Inference with GPs


In [1]:
%matplotlib inline

In [2]:
%config InlineBackend.figure_format = 'retina'

In [3]:
from matplotlib import rcParams
rcParams["savefig.dpi"] = 100
rcParams["figure.dpi"] = 100
rcParams["figure.figsize"] = 12, 4
rcParams["font.size"] = 16
rcParams["text.usetex"] = False
rcParams["font.family"] = ["sans-serif"]
rcParams["font.sans-serif"] = ["cmss10"]
rcParams["axes.unicode_minus"] = False

In [4]:
# https://github.com/matplotlib/matplotlib/issues/12039
try:
    old_get_unicode_index
except NameError:
    print('Patching matplotlib.mathtext.get_unicode_index')
    import matplotlib.mathtext as mathtext
    old_get_unicode_index = mathtext.get_unicode_index
    mathtext.get_unicode_index = lambda symbol, math=True:\
        ord('-') if symbol == '-' else old_get_unicode_index(symbol, math)


Patching matplotlib.mathtext.get_unicode_index

The Marginal Likelihood

In the previous notebook, we learned how to construct and sample from a simple GP. This is useful for making predictions, i.e., interpolating or extrapolating based on the data you measured. But the true power of GPs comes from their application to regression and inference: given a dataset $D$ and a model $M(\theta)$, what are the values of the model parameters $\theta$ that are consistent with $D$? The parameters $\theta$ can be the hyperparameters of the GP (the amplitude and time scale), the parameters of some parametric model, or all of the above.

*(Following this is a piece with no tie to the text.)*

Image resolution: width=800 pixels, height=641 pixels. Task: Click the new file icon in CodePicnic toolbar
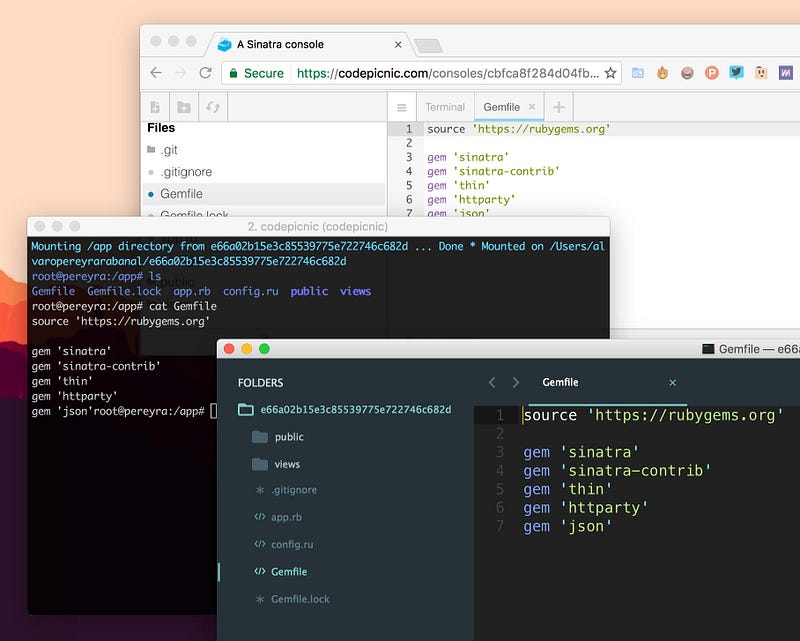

A very common use of GPs is to model things you don't have an explicit physical model for, so quite often they are used to model "nuisances" in the dataset. But just because you don't care about these nuisances doesn't mean they don't affect your inference: in fact, unmodelled correlated noise can often lead to strong biases in the parameter values you infer. In this notebook, we'll learn how to compute likelihoods of Gaussian Processes so that we can marginalize over the nuisance parameters (given suitable priors) and obtain unbiased estimates for the physical parameters we care about.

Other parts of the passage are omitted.